Tous ces efforts, individuels, collectifs et corporatifs, ont atténué les conséquences d’une guerre qui a provoqué un effondrement de 30 % de l’économie ukrainienne. Mais le « mode de subsistance » de la population et l’inflation de 27 % épuisent leurs réserves financières. «Les gens ont beaucoup moins de pouvoir d’achat et ne pensent qu’à épargner. Les mariages ne sont plus célébrés et, par exemple, les photographes qui s’y consacraient ont dû se réinventer », explique Svitlana Olifer, wedding planner.

Premier anniversaire

“Nous avons peur de ce qui pourrait arriver le 24, car Poutine aime les dates indiquées”

Dans un sous-sol du Maïdan, Lidia Lóbova a aussi dû changer les souvenirs qu’elle vend dans sa boutique, car les touristes ne se prodiguent pas trop. Ses étagères sont maintenant garnies d’insignes militaires, d’aimants de réfrigérateur avec le visage de Volodimir Zelensky et de caricatures de Poutine imprimées sur du papier toilette. “Les ventes ont chuté avec le coronavirus, mais l’invasion les a laissées presque à zéro. Je n’ai pas été payé pendant deux mois, et maintenant je gagne beaucoup moins parce que je vais à la commission”, dit-il.

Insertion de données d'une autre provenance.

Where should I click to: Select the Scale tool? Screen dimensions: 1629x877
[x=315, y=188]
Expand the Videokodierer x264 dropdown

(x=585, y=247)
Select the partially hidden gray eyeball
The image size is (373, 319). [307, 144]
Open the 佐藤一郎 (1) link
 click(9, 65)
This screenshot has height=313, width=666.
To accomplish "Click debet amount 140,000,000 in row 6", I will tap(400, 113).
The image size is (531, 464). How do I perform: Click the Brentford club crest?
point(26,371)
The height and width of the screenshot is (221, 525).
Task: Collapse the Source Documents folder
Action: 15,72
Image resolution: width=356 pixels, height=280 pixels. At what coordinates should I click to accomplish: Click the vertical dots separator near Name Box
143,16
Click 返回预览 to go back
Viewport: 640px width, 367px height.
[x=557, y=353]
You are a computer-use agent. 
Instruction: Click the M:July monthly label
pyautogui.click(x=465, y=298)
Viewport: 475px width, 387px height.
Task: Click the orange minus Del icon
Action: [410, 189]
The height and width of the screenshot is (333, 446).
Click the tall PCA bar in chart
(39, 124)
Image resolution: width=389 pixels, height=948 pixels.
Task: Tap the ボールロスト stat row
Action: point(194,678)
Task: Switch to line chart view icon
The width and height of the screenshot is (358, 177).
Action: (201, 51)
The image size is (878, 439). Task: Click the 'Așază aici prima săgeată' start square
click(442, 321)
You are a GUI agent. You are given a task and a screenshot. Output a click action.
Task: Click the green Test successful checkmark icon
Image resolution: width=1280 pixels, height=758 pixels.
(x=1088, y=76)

Mais il craint davantage que la Russie puisse occuper l’Ukraine et imposer un gouvernement fantoche, comme celui de la Biélorussie. Pour cette raison, comme toutes les personnes interrogées, il exige que la communauté internationale envoie les chars et les chasseurs promis. “J’ai peur que la vie soit très sombre”, avance-t-elle, craignant aussi que tout ne débouche sur une guerre nucléaire. “La guerre durera des années et beaucoup de sang sera versé. La seule issue est que Poutine meure”, a déclaré Khan.